## Collected data entries
#####

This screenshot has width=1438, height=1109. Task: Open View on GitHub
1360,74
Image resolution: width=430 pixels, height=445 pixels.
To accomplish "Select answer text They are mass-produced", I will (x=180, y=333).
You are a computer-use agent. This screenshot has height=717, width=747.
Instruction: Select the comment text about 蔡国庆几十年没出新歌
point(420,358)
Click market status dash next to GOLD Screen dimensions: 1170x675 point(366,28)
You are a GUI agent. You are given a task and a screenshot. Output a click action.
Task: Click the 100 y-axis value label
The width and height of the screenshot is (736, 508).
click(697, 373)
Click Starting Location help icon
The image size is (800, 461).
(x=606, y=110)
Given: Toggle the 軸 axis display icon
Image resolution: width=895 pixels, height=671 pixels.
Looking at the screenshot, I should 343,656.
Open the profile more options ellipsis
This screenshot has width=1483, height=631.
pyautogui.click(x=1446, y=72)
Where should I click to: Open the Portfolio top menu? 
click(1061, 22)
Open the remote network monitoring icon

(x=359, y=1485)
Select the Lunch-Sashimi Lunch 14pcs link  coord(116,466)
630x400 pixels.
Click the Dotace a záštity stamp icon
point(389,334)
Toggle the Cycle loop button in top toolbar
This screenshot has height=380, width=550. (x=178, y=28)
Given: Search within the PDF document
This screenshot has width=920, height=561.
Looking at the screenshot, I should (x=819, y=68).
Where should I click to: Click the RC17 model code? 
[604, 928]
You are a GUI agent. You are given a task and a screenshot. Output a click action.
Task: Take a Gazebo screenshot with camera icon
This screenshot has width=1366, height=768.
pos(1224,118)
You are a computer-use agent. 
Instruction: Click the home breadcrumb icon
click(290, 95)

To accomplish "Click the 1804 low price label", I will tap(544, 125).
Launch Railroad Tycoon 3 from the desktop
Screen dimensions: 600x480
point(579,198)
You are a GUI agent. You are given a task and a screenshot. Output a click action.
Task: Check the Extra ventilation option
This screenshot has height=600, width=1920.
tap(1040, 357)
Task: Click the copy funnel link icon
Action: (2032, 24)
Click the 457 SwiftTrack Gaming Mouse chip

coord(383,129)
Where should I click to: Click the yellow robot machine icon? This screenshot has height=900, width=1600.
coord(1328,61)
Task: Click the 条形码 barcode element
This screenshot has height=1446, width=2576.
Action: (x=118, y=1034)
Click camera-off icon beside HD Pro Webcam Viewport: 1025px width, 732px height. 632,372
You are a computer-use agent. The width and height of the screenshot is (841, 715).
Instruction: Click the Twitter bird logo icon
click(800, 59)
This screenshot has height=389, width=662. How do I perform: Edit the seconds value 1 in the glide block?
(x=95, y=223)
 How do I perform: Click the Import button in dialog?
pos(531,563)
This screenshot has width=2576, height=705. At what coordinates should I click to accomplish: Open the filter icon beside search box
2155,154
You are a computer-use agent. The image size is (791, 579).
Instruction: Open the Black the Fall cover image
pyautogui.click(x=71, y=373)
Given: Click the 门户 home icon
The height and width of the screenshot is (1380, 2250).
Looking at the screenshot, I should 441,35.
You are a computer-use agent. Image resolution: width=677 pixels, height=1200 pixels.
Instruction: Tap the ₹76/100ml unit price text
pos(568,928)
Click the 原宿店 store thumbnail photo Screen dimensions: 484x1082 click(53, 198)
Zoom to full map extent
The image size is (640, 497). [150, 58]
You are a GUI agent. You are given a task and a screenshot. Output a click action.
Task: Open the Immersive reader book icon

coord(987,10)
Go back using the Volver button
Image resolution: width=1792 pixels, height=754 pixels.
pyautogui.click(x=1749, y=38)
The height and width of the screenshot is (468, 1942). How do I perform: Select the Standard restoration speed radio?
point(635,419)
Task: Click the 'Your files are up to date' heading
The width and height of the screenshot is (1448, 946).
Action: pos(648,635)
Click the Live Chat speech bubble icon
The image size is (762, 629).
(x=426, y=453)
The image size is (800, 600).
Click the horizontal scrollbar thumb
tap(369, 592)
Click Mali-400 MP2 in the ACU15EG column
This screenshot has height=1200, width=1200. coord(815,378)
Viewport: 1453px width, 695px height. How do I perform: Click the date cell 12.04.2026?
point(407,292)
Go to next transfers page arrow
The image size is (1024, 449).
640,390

#####

## AIM
Rewrite the lines from the one containing "You are a computer-use agent. Image" through the last line, swapping "speech bubble" for "message bubble" and keeping everything else the same.

## PROBLEM SOLUTION
You are a computer-use agent. Image resolution: width=677 pixels, height=1200 pixels.
Instruction: Tap the ₹76/100ml unit price text
pos(568,928)
Click the 原宿店 store thumbnail photo Screen dimensions: 484x1082 click(53, 198)
Zoom to full map extent
The image size is (640, 497). [150, 58]
You are a GUI agent. You are given a task and a screenshot. Output a click action.
Task: Open the Immersive reader book icon

coord(987,10)
Go back using the Volver button
Image resolution: width=1792 pixels, height=754 pixels.
pyautogui.click(x=1749, y=38)
The height and width of the screenshot is (468, 1942). How do I perform: Select the Standard restoration speed radio?
point(635,419)
Task: Click the 'Your files are up to date' heading
The width and height of the screenshot is (1448, 946).
Action: pos(648,635)
Click the Live Chat message bubble icon
The image size is (762, 629).
(x=426, y=453)
The image size is (800, 600).
Click the horizontal scrollbar thumb
tap(369, 592)
Click Mali-400 MP2 in the ACU15EG column
This screenshot has height=1200, width=1200. coord(815,378)
Viewport: 1453px width, 695px height. How do I perform: Click the date cell 12.04.2026?
point(407,292)
Go to next transfers page arrow
The image size is (1024, 449).
640,390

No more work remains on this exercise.